Eingesetzte Technologien
Für die Umsetzung von corona123 haben wir mit folgenden Technologien & Partnern gearbeitet:
- Backend: Spring WebFlux, Kotlin, RabbitMQ & PostgreSQL
- Frontend: Webapplikation mit React / Redux, MUI (Material UI heisst neu MUI)
- DevOps mit Docker und CircleCI
- Monitoring: Graylog und Sentry
- Anbindung an VMDL API zur Statistikerfassung und für Report und Zertifikats-API zum Generieren von Corona-Zertifikaten
- Schweizer Hosting bei nine.ch, zertifiziert nach ISO27001
Erfahrungen für künftige Kooperationen & Entlastung für Hausarztpraxen
Die schnelle Zusage Ende Sommer 2020 habe sich mehr als gelohnt, sagt Gaudenz Weber. «Wir haben es unter erschwerten und sich ändernden Bedingungen geschafft, ein Tool zu entwickeln, das die Hausärzte im Praxisalltag deutlich entlastet und auf grossen Anklang stösst.»
Projektleiter Robin wiederum betont die Vorteile für künftige Projekte: «Die Erfahrungen, die wir durch diese Kooperation gesammelt haben — sowohl untereinander als auch mit den Behörden –, werden uns und den Hausärzten auch in Zukunft zugutekommen.»
Uns von healthinal hat vor allem die unkomplizierte und agile Zusammenarbeit sowie das Commitment von mediX, Zur Rose & BlueCare beeindruckt.

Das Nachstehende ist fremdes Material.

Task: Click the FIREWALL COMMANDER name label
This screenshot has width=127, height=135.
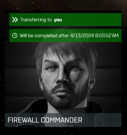Action: [x=45, y=120]
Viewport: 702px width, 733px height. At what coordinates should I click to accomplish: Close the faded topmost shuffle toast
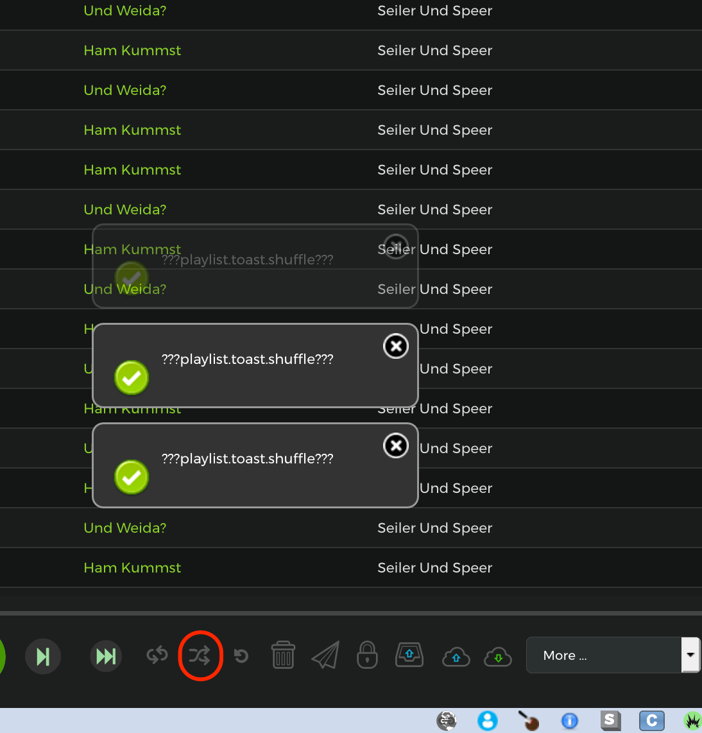coord(396,246)
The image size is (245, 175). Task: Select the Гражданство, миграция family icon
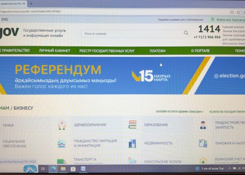click(61, 143)
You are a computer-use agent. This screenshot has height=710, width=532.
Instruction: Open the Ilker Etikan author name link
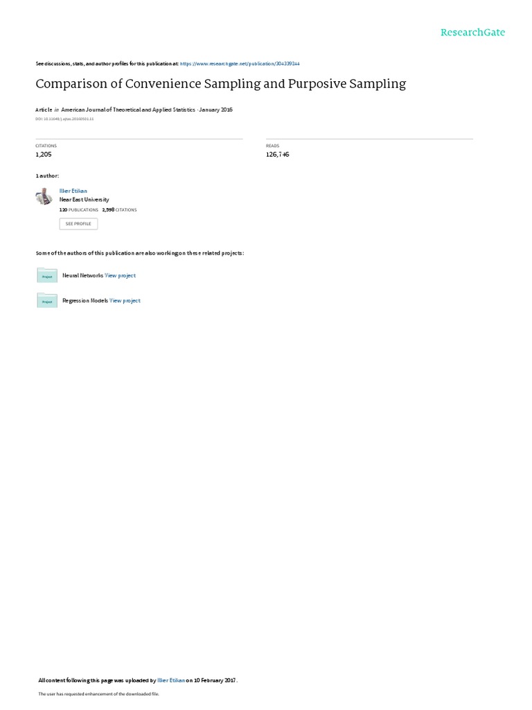[73, 191]
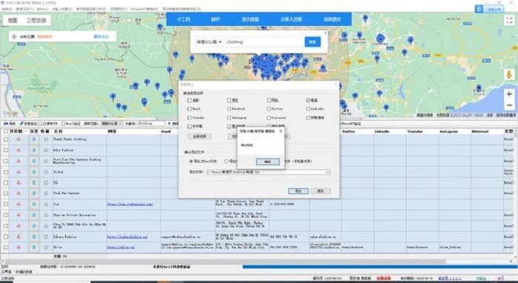Click the Clothing keyword search field on map
The width and height of the screenshot is (518, 283).
[x=264, y=42]
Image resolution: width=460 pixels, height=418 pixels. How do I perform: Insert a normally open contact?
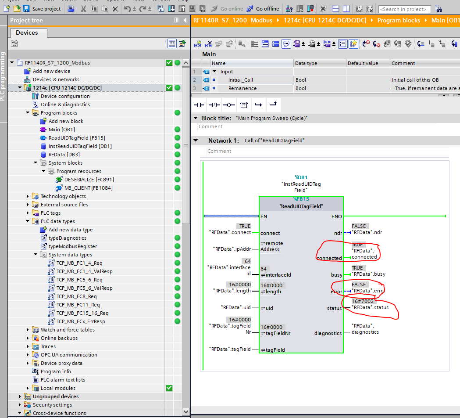(x=200, y=105)
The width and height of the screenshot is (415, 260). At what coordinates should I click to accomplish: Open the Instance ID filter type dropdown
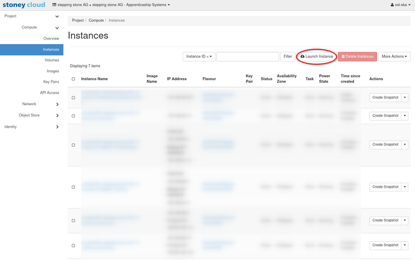(199, 57)
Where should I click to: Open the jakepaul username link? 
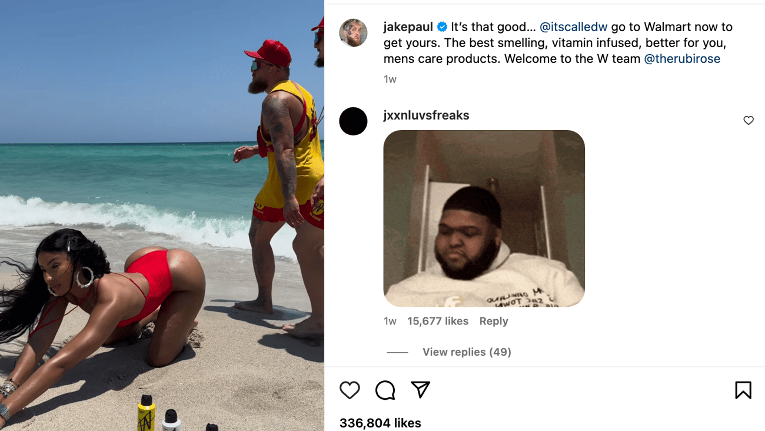[x=408, y=27]
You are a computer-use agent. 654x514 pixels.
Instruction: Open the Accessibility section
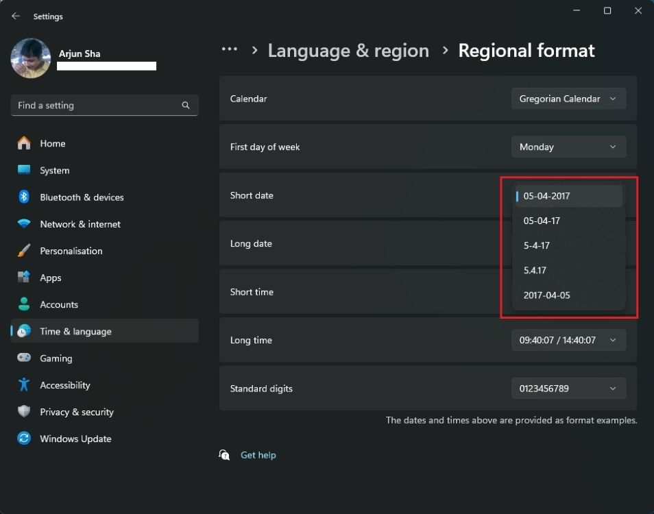[64, 384]
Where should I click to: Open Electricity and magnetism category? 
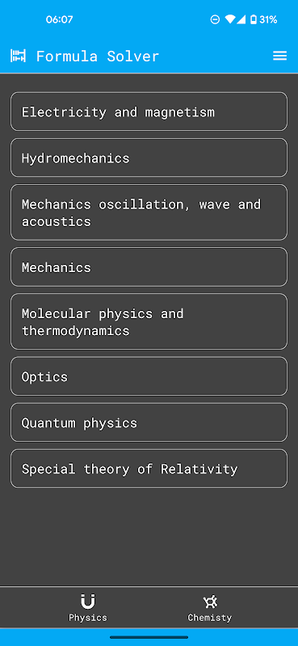(x=149, y=111)
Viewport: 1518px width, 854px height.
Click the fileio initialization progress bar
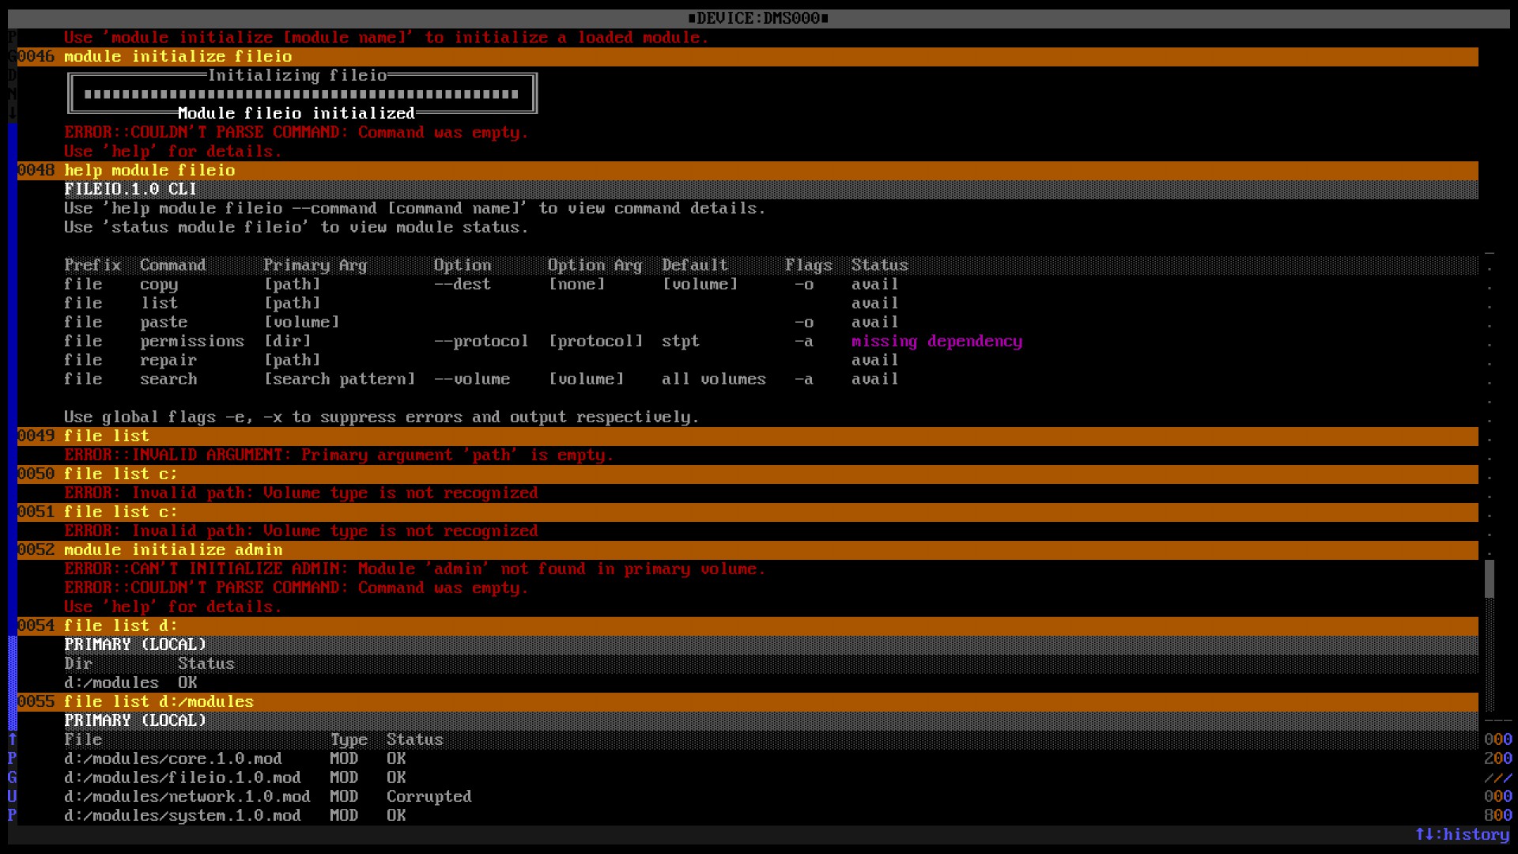[x=302, y=94]
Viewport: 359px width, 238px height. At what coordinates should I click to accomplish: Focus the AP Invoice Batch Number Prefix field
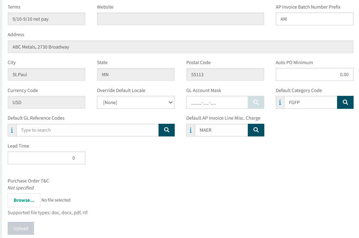pos(314,19)
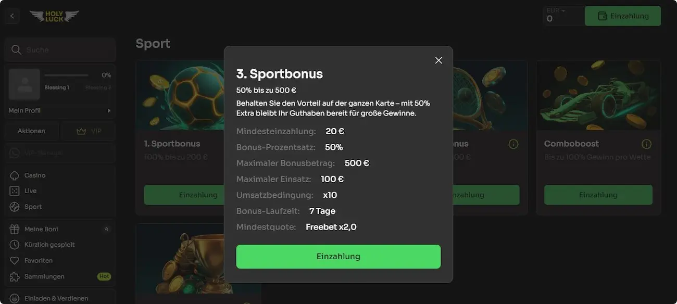Screen dimensions: 677x304
Task: Open the Comboboost info circle
Action: [x=646, y=144]
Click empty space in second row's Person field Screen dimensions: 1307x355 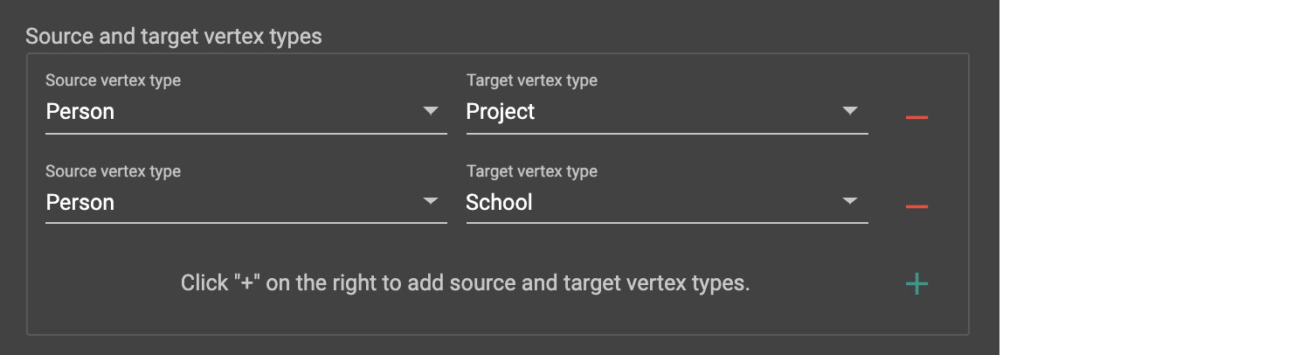pyautogui.click(x=262, y=203)
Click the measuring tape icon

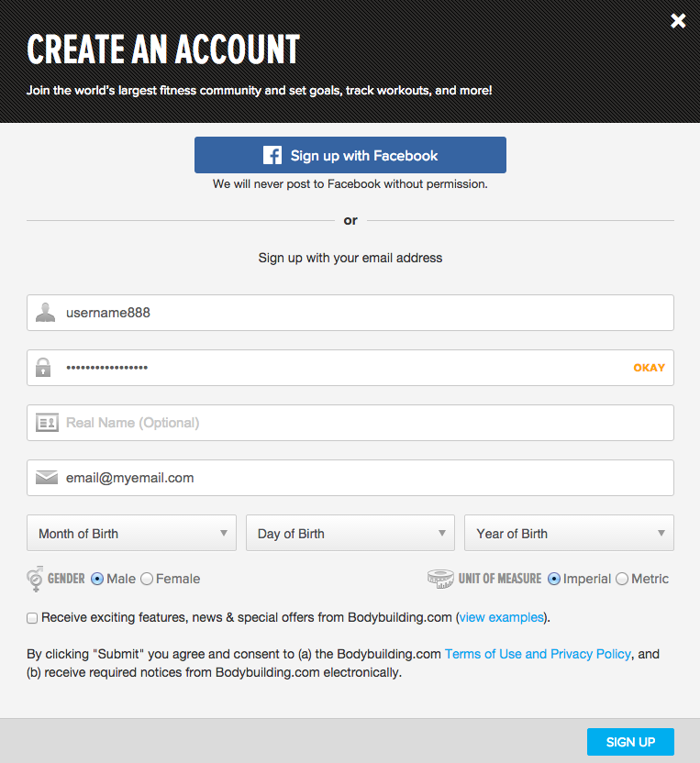tap(440, 579)
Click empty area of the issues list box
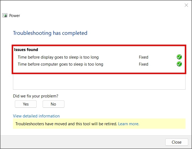This screenshot has height=149, width=192. point(99,82)
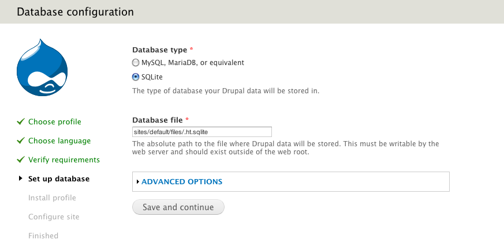Click the Choose profile step
The height and width of the screenshot is (247, 504).
point(55,121)
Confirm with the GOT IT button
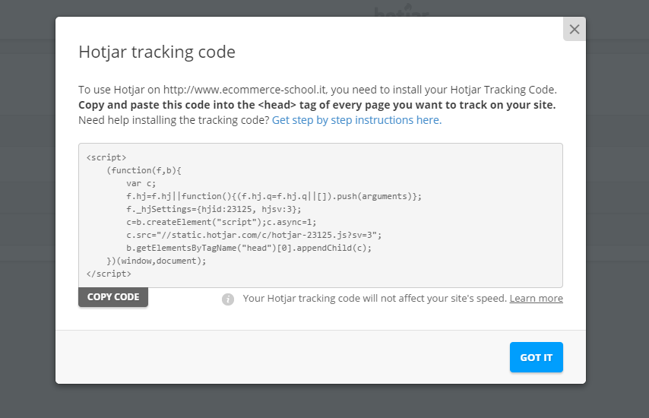This screenshot has width=649, height=418. coord(536,357)
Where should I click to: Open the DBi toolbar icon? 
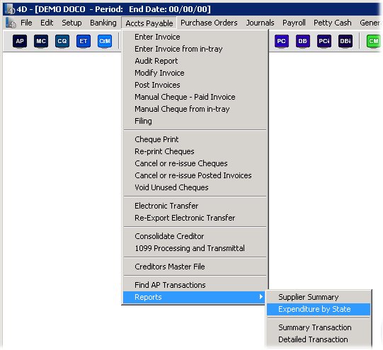(345, 41)
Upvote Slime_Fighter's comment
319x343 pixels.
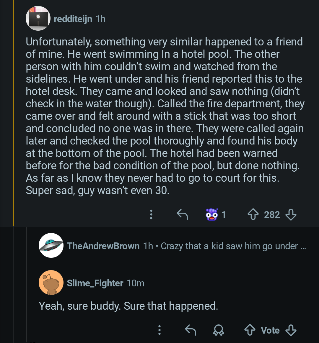(250, 330)
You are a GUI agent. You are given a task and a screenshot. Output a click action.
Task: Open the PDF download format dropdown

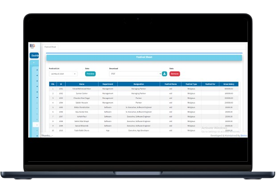(135, 74)
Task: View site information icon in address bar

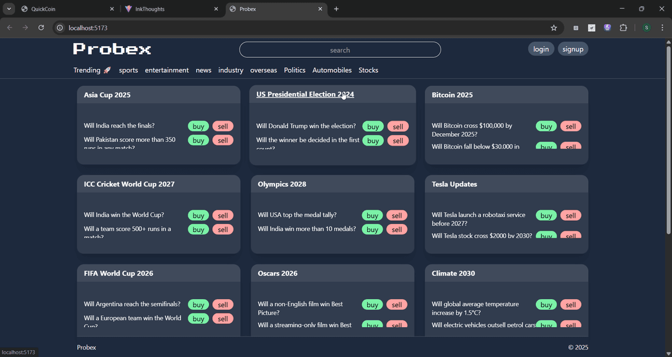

Trotz Rückschlägen ist die Unterstützung jederzeit gegeben gewesen und wir konnten ganz im Startup-Sinne echt ‘agil’ vorgehen; ohne dass wir durch unnötige Corporate Strukturen aufgehalten worden wären.
An dieser Stelle bedanken wir uns ganz herzlich für das spannende Projekt und freuen uns auf weitere gemeinsame Projekte mit euch!